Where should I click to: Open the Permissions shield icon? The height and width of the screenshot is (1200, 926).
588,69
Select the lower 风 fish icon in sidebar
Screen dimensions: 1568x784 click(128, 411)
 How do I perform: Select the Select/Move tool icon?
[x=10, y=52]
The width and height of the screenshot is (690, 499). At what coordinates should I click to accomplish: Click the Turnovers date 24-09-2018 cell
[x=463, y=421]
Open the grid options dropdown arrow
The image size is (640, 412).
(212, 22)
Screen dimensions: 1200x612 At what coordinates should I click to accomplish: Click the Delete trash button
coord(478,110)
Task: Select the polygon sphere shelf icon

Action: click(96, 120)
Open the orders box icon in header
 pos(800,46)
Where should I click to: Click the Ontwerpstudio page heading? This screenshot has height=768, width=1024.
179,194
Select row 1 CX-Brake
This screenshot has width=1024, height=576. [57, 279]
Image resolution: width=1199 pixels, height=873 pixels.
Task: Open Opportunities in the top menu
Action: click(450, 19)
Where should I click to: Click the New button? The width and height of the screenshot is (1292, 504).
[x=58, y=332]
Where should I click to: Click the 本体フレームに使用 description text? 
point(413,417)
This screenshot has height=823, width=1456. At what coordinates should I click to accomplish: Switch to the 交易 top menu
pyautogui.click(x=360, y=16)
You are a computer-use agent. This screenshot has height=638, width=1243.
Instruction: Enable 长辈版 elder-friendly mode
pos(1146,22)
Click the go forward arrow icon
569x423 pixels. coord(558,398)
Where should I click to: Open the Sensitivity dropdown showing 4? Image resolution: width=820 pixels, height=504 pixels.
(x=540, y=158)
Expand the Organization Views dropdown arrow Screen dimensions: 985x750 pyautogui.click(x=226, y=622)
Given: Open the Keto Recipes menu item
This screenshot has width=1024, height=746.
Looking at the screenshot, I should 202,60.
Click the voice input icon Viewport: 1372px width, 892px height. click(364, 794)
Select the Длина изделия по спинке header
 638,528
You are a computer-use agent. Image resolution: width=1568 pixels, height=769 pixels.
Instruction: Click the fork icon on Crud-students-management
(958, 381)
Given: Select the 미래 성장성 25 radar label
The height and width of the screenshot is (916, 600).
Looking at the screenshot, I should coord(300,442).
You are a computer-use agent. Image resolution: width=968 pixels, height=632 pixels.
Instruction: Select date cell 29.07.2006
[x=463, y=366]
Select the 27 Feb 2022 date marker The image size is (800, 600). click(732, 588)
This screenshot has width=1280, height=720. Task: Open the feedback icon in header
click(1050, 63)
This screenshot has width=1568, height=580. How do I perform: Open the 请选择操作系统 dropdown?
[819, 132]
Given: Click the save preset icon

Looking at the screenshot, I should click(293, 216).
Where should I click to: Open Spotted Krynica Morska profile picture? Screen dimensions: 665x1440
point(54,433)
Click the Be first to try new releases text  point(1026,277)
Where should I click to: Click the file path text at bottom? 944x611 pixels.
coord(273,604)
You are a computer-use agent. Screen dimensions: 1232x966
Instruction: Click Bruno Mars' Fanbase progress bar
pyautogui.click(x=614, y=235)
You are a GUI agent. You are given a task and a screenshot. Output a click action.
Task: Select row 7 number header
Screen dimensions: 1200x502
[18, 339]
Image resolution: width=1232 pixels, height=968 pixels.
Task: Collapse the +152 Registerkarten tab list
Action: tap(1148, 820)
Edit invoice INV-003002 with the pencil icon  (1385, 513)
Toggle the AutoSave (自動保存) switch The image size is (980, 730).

------

### WHAT IS ASKED
Return all of the records above verbatim, with no line changed, added, or dropped.

### EXERCISE ANSWER
Where should I click to: Open the Permissions shield icon? The height and width of the screenshot is (1200, 926).
588,69
Select the lower 风 fish icon in sidebar
Screen dimensions: 1568x784 click(128, 411)
 How do I perform: Select the Select/Move tool icon?
[x=10, y=52]
The width and height of the screenshot is (690, 499). At what coordinates should I click to accomplish: Click the Turnovers date 24-09-2018 cell
[x=463, y=421]
Open the grid options dropdown arrow
The image size is (640, 412).
(212, 22)
Screen dimensions: 1200x612 At what coordinates should I click to accomplish: Click the Delete trash button
coord(478,110)
Task: Select the polygon sphere shelf icon

Action: click(96, 120)
Open the orders box icon in header
 pos(800,46)
Where should I click to: Click the Ontwerpstudio page heading? This screenshot has height=768, width=1024.
179,194
Select row 1 CX-Brake
This screenshot has width=1024, height=576. [57, 279]
Image resolution: width=1199 pixels, height=873 pixels.
Task: Open Opportunities in the top menu
Action: click(450, 19)
Where should I click to: Click the New button? The width and height of the screenshot is (1292, 504).
[x=58, y=332]
Where should I click to: Click the 本体フレームに使用 description text? 
point(413,417)
This screenshot has height=823, width=1456. At what coordinates should I click to accomplish: Switch to the 交易 top menu
pyautogui.click(x=360, y=16)
You are a computer-use agent. This screenshot has height=638, width=1243.
Instruction: Enable 长辈版 elder-friendly mode
pos(1146,22)
Click the go forward arrow icon
569x423 pixels. coord(558,398)
Where should I click to: Open the Sensitivity dropdown showing 4? Image resolution: width=820 pixels, height=504 pixels.
(x=540, y=158)
Expand the Organization Views dropdown arrow Screen dimensions: 985x750 pyautogui.click(x=226, y=622)
Given: Open the Keto Recipes menu item
This screenshot has width=1024, height=746.
Looking at the screenshot, I should 202,60.
Click the voice input icon Viewport: 1372px width, 892px height. click(364, 794)
Select the Длина изделия по спинке header
 638,528
You are a computer-use agent. Image resolution: width=1568 pixels, height=769 pixels.
Instruction: Click the fork icon on Crud-students-management
(958, 381)
Given: Select the 미래 성장성 25 radar label
The height and width of the screenshot is (916, 600).
Looking at the screenshot, I should coord(300,442).
You are a computer-use agent. Image resolution: width=968 pixels, height=632 pixels.
Instruction: Select date cell 29.07.2006
[x=463, y=366]
Select the 27 Feb 2022 date marker The image size is (800, 600). click(732, 588)
This screenshot has width=1280, height=720. Task: Open the feedback icon in header
click(1050, 63)
This screenshot has width=1568, height=580. How do I perform: Open the 请选择操作系统 dropdown?
[819, 132]
Given: Click the save preset icon

Looking at the screenshot, I should click(293, 216).
Where should I click to: Open Spotted Krynica Morska profile picture? Screen dimensions: 665x1440
point(54,433)
Click the Be first to try new releases text  point(1026,277)
Where should I click to: Click the file path text at bottom? 944x611 pixels.
coord(273,604)
You are a computer-use agent. Screen dimensions: 1232x966
Instruction: Click Bruno Mars' Fanbase progress bar
pyautogui.click(x=614, y=235)
You are a GUI agent. You are given a task and a screenshot. Output a click action.
Task: Select row 7 number header
Screen dimensions: 1200x502
[18, 339]
Image resolution: width=1232 pixels, height=968 pixels.
Task: Collapse the +152 Registerkarten tab list
Action: tap(1148, 820)
Edit invoice INV-003002 with the pencil icon  (1385, 513)
Toggle the AutoSave (自動保存) switch The image size is (980, 730).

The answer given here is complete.